[Data extracted from a collection]
◆ ◆ ◆ ◆ ◆ ◆ ◆
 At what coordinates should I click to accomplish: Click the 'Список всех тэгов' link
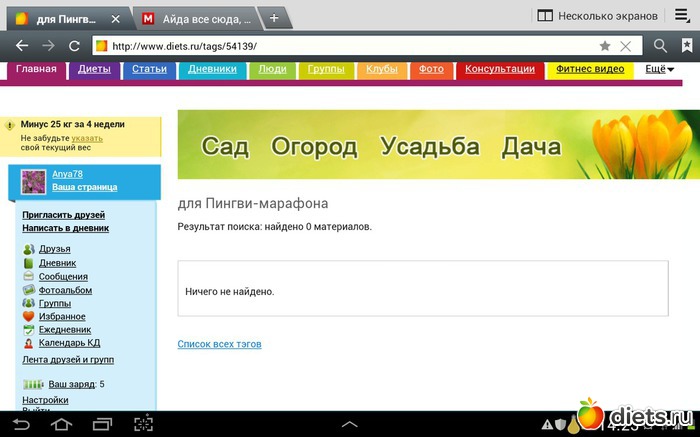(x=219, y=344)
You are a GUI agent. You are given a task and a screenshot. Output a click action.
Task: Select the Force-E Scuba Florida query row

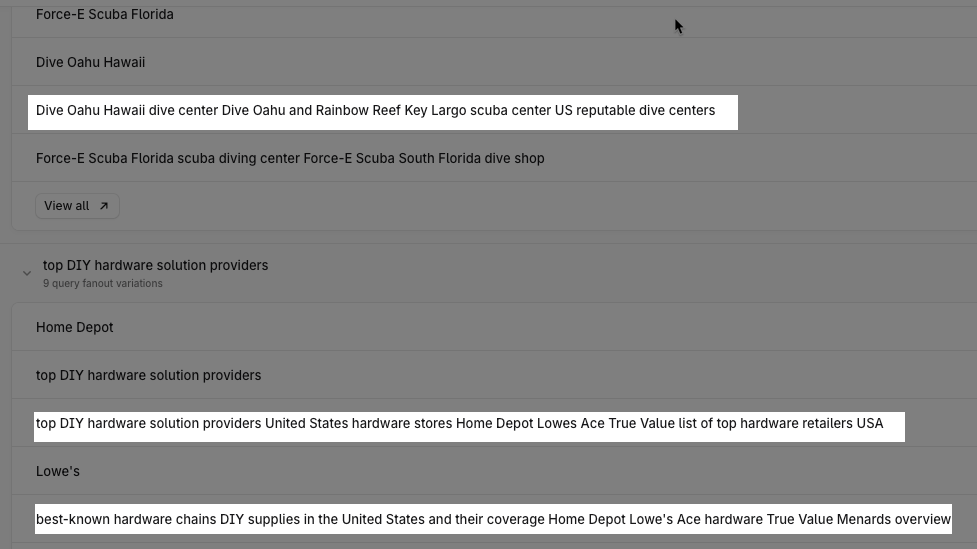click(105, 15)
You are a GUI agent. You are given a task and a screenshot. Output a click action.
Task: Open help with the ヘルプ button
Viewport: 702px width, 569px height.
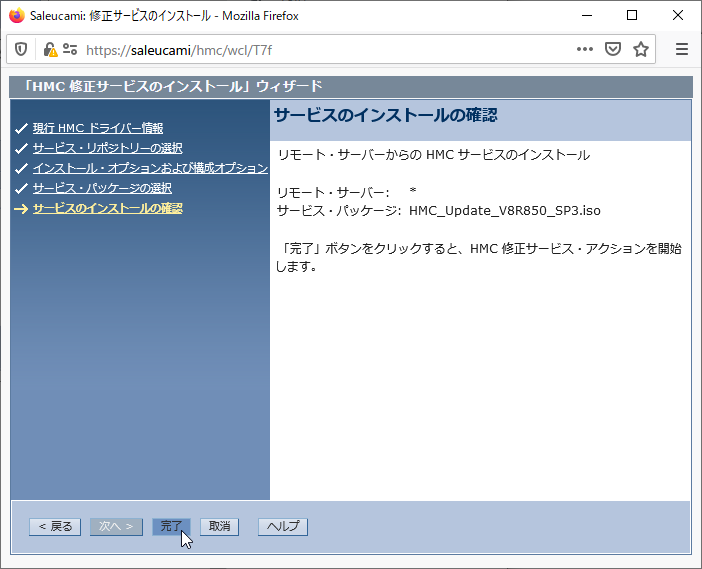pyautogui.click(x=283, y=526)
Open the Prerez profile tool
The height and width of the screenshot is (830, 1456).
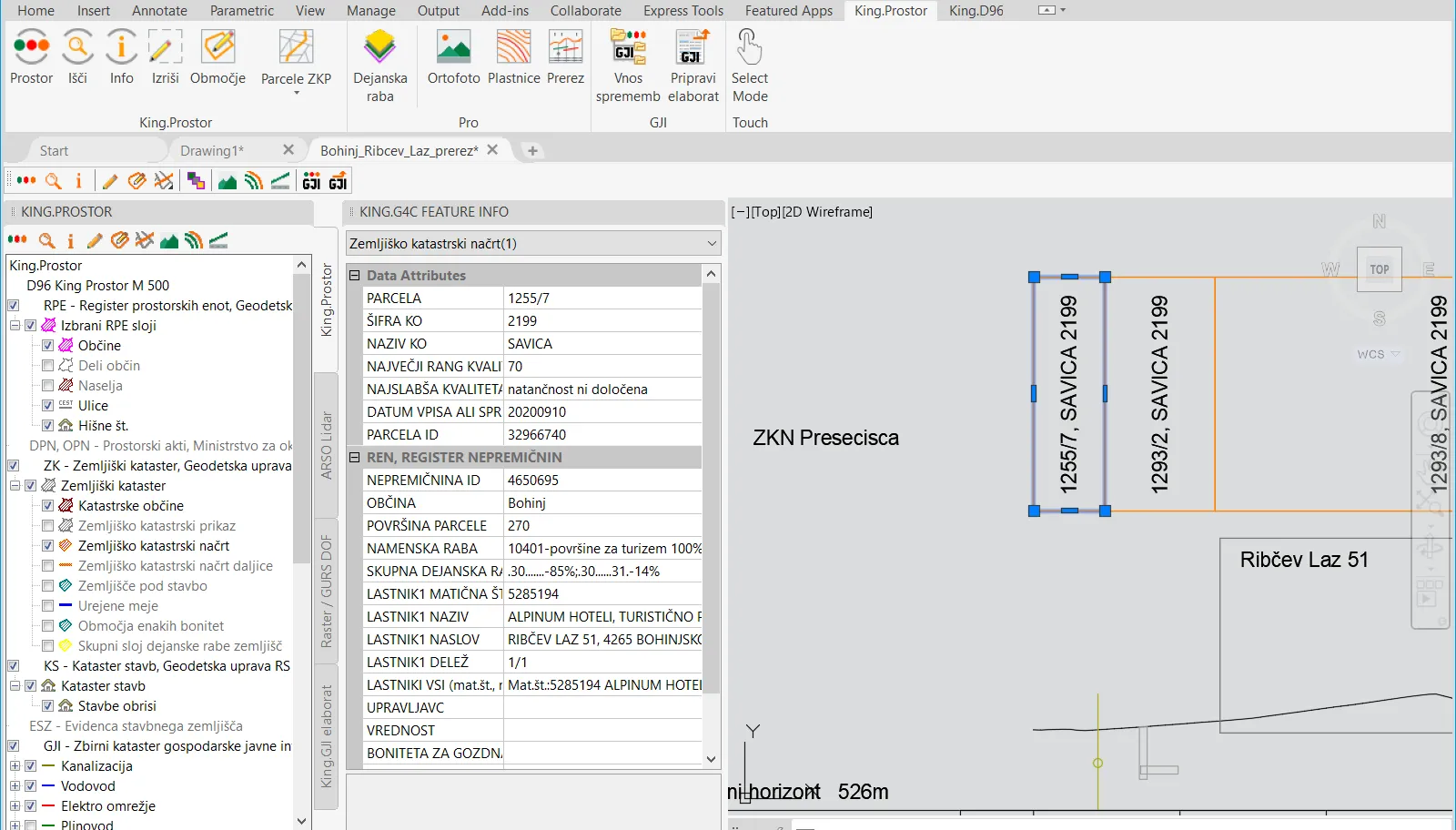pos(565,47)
◆ ◆ ◆ ◆ ◆ ◆ ◆
# Problem description
The data above are to be repeated word for word, with any pictures left out.

# Task output
 At what coordinates should I click to accomplish: Click the 'Список всех тэгов' link
(x=219, y=344)
You are a GUI agent. You are given a task and a screenshot. Output a click action.
Task: Select the Force-E Scuba Florida query row

click(105, 15)
You are a GUI agent. You are given a task and a screenshot. Output a click action.
Task: Open help with the ヘルプ button
Viewport: 702px width, 569px height.
pyautogui.click(x=283, y=526)
Open the Prerez profile tool
The height and width of the screenshot is (830, 1456).
pos(565,47)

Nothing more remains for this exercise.